ME: *Phone rings* Hold on my son Elohssa is calling
I hope someday you’ll find it in your heart to murder me.
my friend accidentally liked someone’s very old photo on instagram when she was doing a deep scroll, panicked, n immediately CHANGED HER NAME AND PHOTO ON INSTAGRAM LIKE ASSUMED AN ENTIRELY NEW IDENTITY N GAVE HERSELF A NAME LIKE FRANK B. JONES JUST SO THE PERSON WOULDN’T NOTICE
It took a while but my friend finally convinced me that I am hanging with the wrong crowd. He said, “He dude, we’re over here, you don’t know those people.”
“Kids! Come say goodbye to your father!”
-Me, when my husband has a cold.
If Sesame Street really cared about children they’d realize Big Bird could feed a hungry family for a month.
Do dogs understand elevators or are they just like ok it’s time to get into the world changer
Old guys always send me a “Good morning beautiful” and never a “V, you are the only beneficiary of my 3 million dollars life insurance”… Romance is dead
Whenever I feel overwhelmed, I ask myself, “What would Jesus do?”, then I hide for three days in a cave
Empathic Friend: Oh honey, you’ve got a lot on your plate
Me: I got the buffet 🤭
Angel: What up?
God: Creating 3 y/o’s
Angel: Is it broken?It keeps repeating itself & has no volume control
God: ya it’s gunna be hilarious
One of my co-workers just called the elevator a “vator”. Anyways, long story short, this is my one phone call…
Dear Neighbours,
“She’s coming” isn’t a great warning to give when I walk by and you stop talking.
“This soup is fantastic, I’ll have another please.”

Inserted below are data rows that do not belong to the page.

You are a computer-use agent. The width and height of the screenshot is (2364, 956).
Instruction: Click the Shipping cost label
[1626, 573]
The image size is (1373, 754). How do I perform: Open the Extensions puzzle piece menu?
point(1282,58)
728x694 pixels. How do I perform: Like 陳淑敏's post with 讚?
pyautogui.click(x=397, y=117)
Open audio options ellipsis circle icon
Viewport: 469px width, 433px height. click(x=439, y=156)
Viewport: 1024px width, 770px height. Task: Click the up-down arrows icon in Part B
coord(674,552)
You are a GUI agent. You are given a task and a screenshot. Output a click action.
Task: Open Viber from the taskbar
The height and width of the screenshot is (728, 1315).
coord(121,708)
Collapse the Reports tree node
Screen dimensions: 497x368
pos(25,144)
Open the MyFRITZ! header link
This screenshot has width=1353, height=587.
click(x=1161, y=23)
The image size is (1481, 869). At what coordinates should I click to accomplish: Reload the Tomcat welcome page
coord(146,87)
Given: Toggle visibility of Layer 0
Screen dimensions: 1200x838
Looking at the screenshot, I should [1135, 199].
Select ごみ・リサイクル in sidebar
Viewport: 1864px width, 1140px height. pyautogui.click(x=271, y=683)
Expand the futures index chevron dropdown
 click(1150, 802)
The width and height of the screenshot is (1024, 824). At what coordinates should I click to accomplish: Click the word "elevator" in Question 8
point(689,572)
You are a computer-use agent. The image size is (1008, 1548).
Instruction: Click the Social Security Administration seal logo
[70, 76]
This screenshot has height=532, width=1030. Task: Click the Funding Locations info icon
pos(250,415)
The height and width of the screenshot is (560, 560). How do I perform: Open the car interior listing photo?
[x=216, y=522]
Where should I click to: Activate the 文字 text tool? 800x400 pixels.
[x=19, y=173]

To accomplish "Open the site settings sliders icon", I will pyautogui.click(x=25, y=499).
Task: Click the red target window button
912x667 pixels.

Bartender: “Ma’am, that’s a martini”
If I ever go missing just tell my 5-year-old I’m relaxing. She’ll find me. She always does.
Pro is good and con is bad, so they should rename the Constitution to Prostitutio-oh, never mind.
Being popular on Facebook is like being the smartest kid in summer school.
Executioner: say your last words
Me: your last words
Executioner: I’m gonna enjoy this one
Toddler cupping his hands around my ear: Pss shh tsk whhh shiii pstsh tssskp.
Me: You know whispering is still saying real words, but just really quietly, right?
It still bothers me that airplanes aren’t called skyscrapers
My husband: When have I ever steered us wrong?
*Flashback to 2014*
My husband: Trust me, investing a huge chunk of our life savings in RadioShack is going to make us millionaires.
[2nd time at girls house]
“where’s your dog?”
Oh he isn’t mine. I was dog sitting
[makes text alert sound w mouth] “Its work. I gotta go”
X: I hate when the cat just stands like that, frozen. Why does he do that?
Me: He’s on paws.
X: …
Me: 😁 On… paws.
X: I hate you so much.
Just heard that May is mental health month. Where do I go to pick up my supply?
[caught sneaking spaghetti into a movie theater] It’s OK, I have a medical marinara card.
H: Something’s wrong with you.
M: Yes.
H: No, like for real.
M: Yes, I told you that from day one.
H: But you were kidding…
M: Haha, no.
This going into the office stuff blows. Like, I seriously have to wear clothes now.
Is it wrong, to put people on your bucket list?
Hello consequences, my actions went that way.
I’m starting to think my wife is only having sex with me to improve her FitBit stats.